Gifted education, STEM equals winning combination for UA Little Rock teacher
As a gifted education professor at the University of Arkansas at Little Rock with more than a decade of experience, Dr. Bronwyn MacFarlane is always looking for ways to share the gift of education.
In the past 15 years, MacFarlane has taken note of the increased demand for more Science, Technology, Engineering, and Mathematics (STEM) education. She believes that combining the lessons of gifted education is the way to make a winning formula for providing great STEM education.
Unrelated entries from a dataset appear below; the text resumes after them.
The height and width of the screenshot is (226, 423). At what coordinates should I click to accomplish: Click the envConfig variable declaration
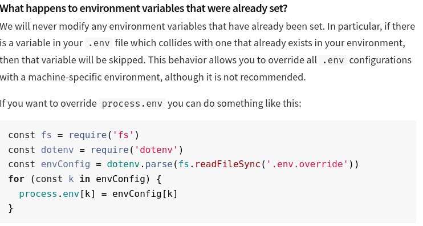(66, 164)
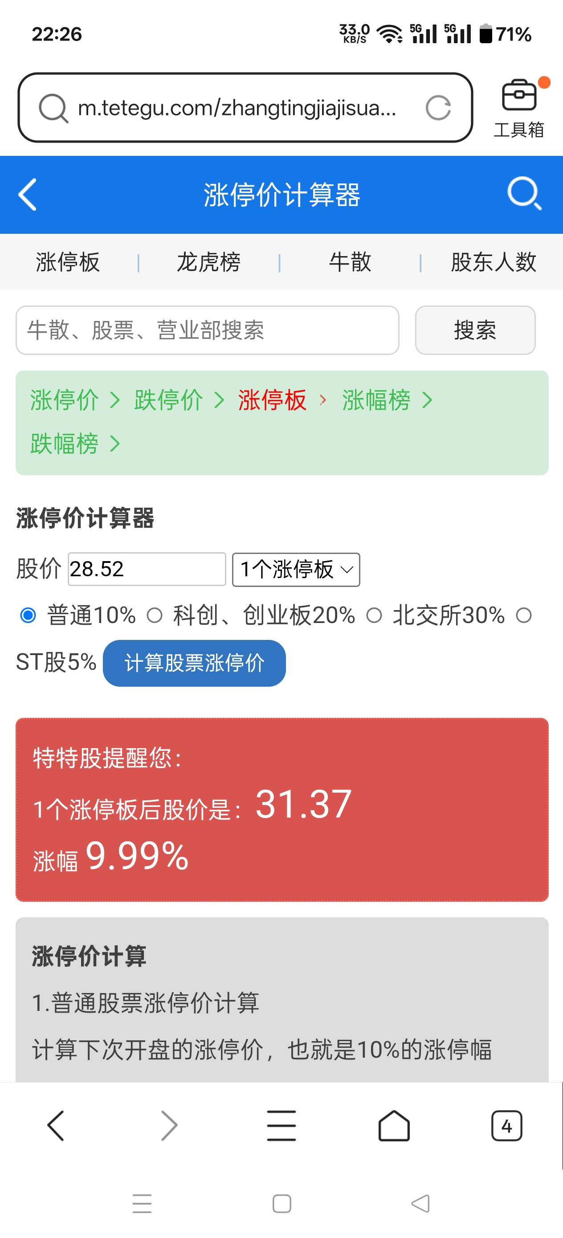Focus the 股价 input field

click(x=147, y=569)
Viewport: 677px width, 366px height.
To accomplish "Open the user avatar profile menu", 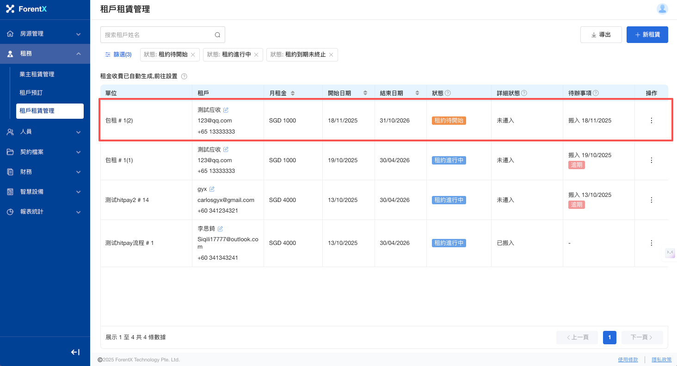I will click(662, 9).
“STEM education has been a hot topic for 12 to 15 years now,” she said. “Some teachers may find themselves tasked with starting a STEM program. There is a lot to think about. How do I begin? What are the materials to use? To offer STEM programs is important, but you want to deliver high-quality STEM programs that will offer students an advanced understanding in STEM topics. That is what we can learn from the field of gifted education – ways to deliver curriculum and instruction in powerful, quality, and best-practice strategies.”
MacFarlane recently explored this topic by serving as a guest editor of the Roeper Review, an academic journal. The special issue explored integrating STEM education with gifted curriculum.
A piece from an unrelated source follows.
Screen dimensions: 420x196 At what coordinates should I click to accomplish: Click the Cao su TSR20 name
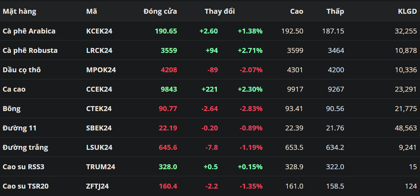[x=25, y=186]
The refereed articles in the special issue explored curriculum planning in STEM education, robotics programs, how to integrate the arts into STEM education, measurement of the success of academic programs, and international STEM education programs.
“Serving as guest editor is an important scholarly task as the guest editor identifies a specific topic that needs to be further addressed in a special publication. Before this special issue came out, I led the creation of a 2016 book titled ‘STEM Education for High-Ability Learners: Designing and Implementing Programming.’ It has been well received as a guidebook for educators and also translated into Arabic,” she said. “This special spring journal issue of Roeper Review takes it a step further with the latest research that has focused on integrating STEM and gifted education practices, so it moves us forward in understanding what works and how educators can offer programs that are really high-quality and powerful learning experiences.”
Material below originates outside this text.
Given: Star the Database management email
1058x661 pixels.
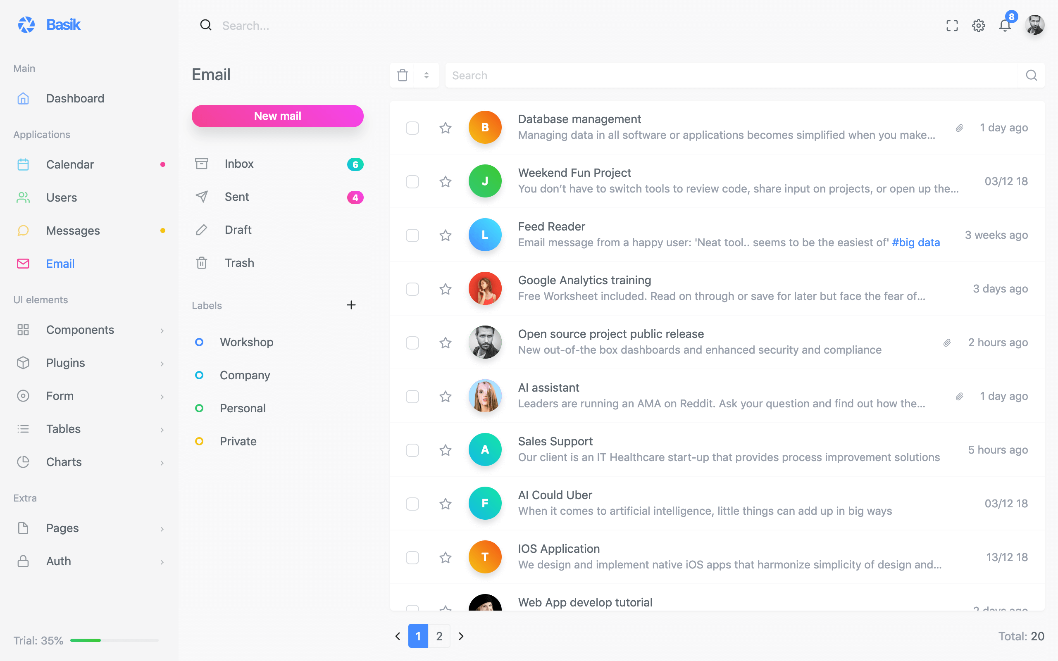Looking at the screenshot, I should (x=445, y=128).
MacFarlane pointed to the Girls in STEM Leadership Conference on campus as an example of a high-quality and powerful learning experience that promotes STEM education. The UA Little Rock STEM Education Center hosted three conferences during the spring 2018 semester for hundreds of girls in the seventh and eighth grades. MacFarlane served as a guest speaker on a panel discussion led by women working in STEM fields.
“I spoke to the girls about my work as an educator and a scholar. I described research findings about characteristics of successful achievers and how we can learn from patterns of success,” she said. “We had a really enthusiastic response from all the students in attendance. They wanted to know how we successfully achieved our goals so they could do that for their own personal journeys.”
MacFarlane also serves as the nationally elected chair of the STEM Network with more than 1,000 members in the National Association for Gifted Children. She is continuing to add to the body of research for gifted education with a new book coming out this summer, “Specialized Schools for High-Ability Learners: Designing and Implementing Programs in Specialized School Settings.” The new 2018 book focuses on how to serve high-ability learners in specialized schools and deliver school-wide educational change.